See also this question:

https://cstheory.stackexchange.com/questions/32011/computation-of-reals-floating-point-vs-tte-vs-domain-theory-vs-etc

It sounds extremely inefficient compared to floating point. We have a very good understanding of how to control the errors in floating-point calculations (e.g., adding small numbers before large ones, avoiding taking the difference of large numbers and so on) so the only benefit of the methods you're suggesting would appear to be that they offer increased precision.
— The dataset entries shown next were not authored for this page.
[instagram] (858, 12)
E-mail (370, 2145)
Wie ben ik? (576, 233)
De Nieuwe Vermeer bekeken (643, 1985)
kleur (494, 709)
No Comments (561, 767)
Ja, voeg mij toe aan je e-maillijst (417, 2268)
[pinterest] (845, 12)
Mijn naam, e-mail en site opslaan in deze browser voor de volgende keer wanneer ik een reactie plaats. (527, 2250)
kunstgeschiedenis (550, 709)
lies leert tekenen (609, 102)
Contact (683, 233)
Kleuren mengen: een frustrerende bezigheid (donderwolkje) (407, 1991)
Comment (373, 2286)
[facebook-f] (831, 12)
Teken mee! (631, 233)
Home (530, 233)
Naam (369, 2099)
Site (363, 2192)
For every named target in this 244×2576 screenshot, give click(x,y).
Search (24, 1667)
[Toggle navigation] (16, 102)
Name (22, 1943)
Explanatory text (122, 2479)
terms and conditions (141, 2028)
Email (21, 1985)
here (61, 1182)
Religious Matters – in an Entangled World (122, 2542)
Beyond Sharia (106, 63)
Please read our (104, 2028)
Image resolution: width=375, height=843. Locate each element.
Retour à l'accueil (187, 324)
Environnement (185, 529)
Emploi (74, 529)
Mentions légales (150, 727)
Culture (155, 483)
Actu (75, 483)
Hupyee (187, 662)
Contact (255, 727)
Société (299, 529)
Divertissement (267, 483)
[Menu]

But, for almost all applications, 64-bit floating point is more than enough and the speed of being able to do calculations with single CPU (or GPU!) instructions is a huge win.

• It might be useful to note just how much of a win: 2-3 orders of magnitude even for simple calculations is typical. – cody May 16 '17 at 21:44

This probably isn't exactly what you're looking for, but perhaps nevertheless interesting.

There have been proposals for different kinds of computables, for example these by Bill Gosper: Continued Fraction Arithmetic (hardware support is described at the bottom, for Continued Logarithms).

Doing calculations in software with continued fractions has seen many implementations, though they frequently have trouble computing anything that results in an exact integer, evaluating an infinite number of terms in an attempt to find the next digit but never finding anything because the number "ended", a condition which is impossible to test for with "black box" generators (which has a strong "neatness" appeal): given two black boxes that just happen to represent the same infinite CF, there is no way to tell whether they're actually the same or diverge after the billionth term. Lazily generated infinite lists of digits have the same problem and, on top of that, have to be actually infinite more often than CFs (which can represent anything in $\mathbb{Q}$ with finitely many terms).

Apart from that, such symbolically-represented CFs suffers the more obvious problem that building up a big computation symbolically takes a lot of memory, and evaluating a big structure is inherently slow. The slowness can be mitigated to some extend by "merging" the main calculation "boxes" when possible. Eg (x + 3)(y + 4) / (x - y) can be evaluated with one "box", which can be computed from the "boxes" that implement the sub-expressions, but even if everything merges down to one "box", each merge is slower than a typical hardware-implemented floating point operation and there's the final evaluation to worry about too.

It is possible to speed it up by periodically converting the symbolic representation to an approximate explicit one, but then it loses most of the appeal - both the exactness (even for rationals!) and the lazyness are sacrificed, leaving behind something that doesn't seem so interesting anymore.

The Continued Logarithms proposed by Gosper have even been implemented in hardware, though as far as I know it has never become more than a curiosity.